Sacramento County Fire Protection Dist. (1996) 47 Cal.App.4th
927, 933 [mandatory relief provision was not intended to “create a loophole through
which a plaintiff may escape the bar of the statute of limitations”].) By
contrast, Plaintiff here seeks not an exception to the limitations period, but
an opportunity to amend a complaint to answer the objections of a demurrer that
a scheduling error prevented her from opposing. Such an error is grounds for
mandatory relief: “[A] dismissal may be entered where a plaintiff fails to
appear in opposition to a dismissal motion, and relief is afforded where that
failure to appear is the fault of counsel.” (Jackson, supra, 32
Cal.App.5th at p. 175.) This is just such a scenario.
Defendants finally
argue that the proposed amended complaint fails to address the limitations
defects that formed the basis for this court’s ruling, as Plaintiff’s new FAC
fails to allege new facts supporting application of the delayed discovery rule.
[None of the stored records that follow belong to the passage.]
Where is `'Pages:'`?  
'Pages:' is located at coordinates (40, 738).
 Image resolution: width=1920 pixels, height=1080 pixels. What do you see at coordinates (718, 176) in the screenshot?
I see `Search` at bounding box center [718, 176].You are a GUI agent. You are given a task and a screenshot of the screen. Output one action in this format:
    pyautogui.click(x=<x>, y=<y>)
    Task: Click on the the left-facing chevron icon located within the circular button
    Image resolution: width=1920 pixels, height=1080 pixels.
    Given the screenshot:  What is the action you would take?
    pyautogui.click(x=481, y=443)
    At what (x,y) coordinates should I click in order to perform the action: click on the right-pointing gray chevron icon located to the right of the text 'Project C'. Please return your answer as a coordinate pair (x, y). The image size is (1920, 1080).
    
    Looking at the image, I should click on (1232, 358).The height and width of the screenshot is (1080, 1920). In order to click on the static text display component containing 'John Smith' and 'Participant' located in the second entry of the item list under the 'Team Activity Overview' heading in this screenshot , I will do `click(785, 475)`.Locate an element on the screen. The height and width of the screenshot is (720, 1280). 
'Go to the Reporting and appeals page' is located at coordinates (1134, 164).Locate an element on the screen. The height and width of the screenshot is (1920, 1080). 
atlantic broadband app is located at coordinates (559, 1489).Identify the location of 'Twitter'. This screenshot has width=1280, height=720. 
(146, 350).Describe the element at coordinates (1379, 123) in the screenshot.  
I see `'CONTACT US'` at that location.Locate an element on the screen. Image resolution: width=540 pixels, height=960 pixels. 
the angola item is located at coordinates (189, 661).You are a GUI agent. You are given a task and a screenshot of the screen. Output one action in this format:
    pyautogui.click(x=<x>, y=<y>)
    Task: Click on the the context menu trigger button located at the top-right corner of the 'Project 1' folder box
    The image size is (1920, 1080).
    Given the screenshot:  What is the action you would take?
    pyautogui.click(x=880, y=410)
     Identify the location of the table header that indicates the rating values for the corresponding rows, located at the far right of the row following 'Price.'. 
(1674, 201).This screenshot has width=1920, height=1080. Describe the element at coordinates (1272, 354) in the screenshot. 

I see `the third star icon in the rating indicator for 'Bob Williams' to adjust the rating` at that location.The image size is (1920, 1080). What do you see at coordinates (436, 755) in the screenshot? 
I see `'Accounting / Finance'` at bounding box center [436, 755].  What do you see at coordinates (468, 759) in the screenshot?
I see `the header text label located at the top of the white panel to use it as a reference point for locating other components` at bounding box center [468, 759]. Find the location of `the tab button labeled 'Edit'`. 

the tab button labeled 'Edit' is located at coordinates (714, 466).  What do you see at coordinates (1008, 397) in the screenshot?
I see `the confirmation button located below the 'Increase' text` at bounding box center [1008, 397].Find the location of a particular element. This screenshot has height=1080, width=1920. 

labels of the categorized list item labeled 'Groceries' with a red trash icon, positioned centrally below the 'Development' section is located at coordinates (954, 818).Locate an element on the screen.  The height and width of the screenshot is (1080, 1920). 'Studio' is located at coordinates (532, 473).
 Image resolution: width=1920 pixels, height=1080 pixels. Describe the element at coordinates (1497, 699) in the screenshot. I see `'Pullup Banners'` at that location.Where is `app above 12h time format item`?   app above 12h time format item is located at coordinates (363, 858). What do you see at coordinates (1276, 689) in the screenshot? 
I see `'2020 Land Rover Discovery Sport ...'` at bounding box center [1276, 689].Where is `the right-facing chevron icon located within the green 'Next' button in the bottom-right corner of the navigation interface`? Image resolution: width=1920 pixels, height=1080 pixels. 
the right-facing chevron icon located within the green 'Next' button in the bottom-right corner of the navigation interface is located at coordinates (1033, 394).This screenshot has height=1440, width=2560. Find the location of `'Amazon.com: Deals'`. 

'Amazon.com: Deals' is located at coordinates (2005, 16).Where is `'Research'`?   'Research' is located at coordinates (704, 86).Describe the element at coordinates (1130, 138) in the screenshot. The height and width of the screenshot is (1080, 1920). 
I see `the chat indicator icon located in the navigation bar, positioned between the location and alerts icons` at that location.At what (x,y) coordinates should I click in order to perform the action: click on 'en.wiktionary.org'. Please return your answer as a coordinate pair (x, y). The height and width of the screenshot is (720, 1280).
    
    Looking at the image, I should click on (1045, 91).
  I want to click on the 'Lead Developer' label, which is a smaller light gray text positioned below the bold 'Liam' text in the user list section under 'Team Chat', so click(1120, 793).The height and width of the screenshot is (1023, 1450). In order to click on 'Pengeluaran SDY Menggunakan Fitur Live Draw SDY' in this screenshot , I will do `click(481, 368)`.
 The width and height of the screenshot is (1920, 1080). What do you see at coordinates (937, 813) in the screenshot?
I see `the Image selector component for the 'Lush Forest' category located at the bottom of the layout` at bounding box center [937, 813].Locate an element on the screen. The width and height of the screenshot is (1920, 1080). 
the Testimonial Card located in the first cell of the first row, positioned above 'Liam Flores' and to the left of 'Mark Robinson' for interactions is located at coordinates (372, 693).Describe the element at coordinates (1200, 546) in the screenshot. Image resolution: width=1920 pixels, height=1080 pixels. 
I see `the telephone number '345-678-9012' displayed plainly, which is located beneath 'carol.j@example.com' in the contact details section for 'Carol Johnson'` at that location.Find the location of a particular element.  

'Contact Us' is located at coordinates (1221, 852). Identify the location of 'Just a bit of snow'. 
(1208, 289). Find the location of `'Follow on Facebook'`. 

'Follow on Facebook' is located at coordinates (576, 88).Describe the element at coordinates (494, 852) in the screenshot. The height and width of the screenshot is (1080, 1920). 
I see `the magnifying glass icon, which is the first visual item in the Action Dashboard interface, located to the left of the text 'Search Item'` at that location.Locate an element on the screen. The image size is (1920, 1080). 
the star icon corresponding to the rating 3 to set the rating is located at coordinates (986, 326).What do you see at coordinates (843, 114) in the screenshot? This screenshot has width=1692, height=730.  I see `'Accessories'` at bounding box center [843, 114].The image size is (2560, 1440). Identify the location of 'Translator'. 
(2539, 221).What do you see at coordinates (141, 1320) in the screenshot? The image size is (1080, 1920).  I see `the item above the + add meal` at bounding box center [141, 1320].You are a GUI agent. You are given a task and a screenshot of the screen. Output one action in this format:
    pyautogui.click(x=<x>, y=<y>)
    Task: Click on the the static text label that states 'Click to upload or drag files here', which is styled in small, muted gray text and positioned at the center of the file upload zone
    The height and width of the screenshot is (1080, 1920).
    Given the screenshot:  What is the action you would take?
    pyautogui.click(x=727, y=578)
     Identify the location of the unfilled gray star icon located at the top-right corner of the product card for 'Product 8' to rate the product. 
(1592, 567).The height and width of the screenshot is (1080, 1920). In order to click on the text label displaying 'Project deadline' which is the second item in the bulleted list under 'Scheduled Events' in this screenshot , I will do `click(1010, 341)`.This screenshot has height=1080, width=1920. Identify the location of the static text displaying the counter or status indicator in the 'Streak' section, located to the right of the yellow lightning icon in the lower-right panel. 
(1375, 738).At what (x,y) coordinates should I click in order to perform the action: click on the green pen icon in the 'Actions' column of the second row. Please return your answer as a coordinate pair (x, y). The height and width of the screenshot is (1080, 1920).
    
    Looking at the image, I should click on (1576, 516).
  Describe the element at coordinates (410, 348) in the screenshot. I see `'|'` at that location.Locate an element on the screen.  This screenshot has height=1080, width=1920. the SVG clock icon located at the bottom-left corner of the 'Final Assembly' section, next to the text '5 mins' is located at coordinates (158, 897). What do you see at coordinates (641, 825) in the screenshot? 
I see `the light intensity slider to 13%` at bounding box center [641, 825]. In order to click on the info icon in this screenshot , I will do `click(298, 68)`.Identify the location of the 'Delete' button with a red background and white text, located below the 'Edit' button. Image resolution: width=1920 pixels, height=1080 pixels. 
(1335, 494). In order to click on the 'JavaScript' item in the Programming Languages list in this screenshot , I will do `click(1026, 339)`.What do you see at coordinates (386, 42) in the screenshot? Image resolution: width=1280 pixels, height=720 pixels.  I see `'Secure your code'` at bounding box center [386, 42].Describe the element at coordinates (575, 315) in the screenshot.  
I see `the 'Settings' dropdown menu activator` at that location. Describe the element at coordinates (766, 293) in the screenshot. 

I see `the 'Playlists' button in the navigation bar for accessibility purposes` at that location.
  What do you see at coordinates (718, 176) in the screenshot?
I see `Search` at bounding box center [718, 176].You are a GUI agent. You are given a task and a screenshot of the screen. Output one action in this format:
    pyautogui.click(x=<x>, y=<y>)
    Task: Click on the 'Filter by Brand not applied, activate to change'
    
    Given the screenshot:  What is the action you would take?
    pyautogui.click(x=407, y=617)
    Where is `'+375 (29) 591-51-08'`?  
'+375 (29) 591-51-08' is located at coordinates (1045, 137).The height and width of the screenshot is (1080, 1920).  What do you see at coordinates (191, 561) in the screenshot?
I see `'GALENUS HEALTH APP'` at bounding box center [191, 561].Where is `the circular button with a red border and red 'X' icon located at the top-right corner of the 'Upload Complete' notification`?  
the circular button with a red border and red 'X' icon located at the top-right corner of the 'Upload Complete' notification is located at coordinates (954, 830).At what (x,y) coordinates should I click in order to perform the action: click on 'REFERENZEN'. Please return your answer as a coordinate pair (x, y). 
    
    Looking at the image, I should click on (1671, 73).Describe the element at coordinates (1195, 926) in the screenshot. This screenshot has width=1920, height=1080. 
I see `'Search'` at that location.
(Opposition at pp. 10–11.)
But the new
complaint does adequately plead application of the rule. “A plaintiff
whose complaint shows on its face that his claim would be barred without the
benefit of the discovery rule must specifically plead facts to show (1) the
time and manner of discovery and (2) the inability to have made earlier
discovery despite reasonable diligence.”
(Fox v. Ethicon Endo-Surgery, Inc.
(2005) 35 Cal.4th 797, 807.) Specifically, where the prior iteration of her
complaint provided no explanation for why Plaintiff could not have discovered
the real value of her properties before
selling them in 2021, the proposed FAC states that Plaintiff was prevented from
inquiring into their real value by Defendants, who repeatedly urged her not to
attempt to sell the properties, but to wait for mail-in offers and
solicitations from more desperate buyers, which they assured her other nearby
property owners were receiving. (Proposed FAC ¶ 18.) Plaintiff has thus
adequately alleged the time and manner of discovery, as well as the reasons
such discovery could not have been made earlier.
The motion for relief from dismissal is therefore GRANTED.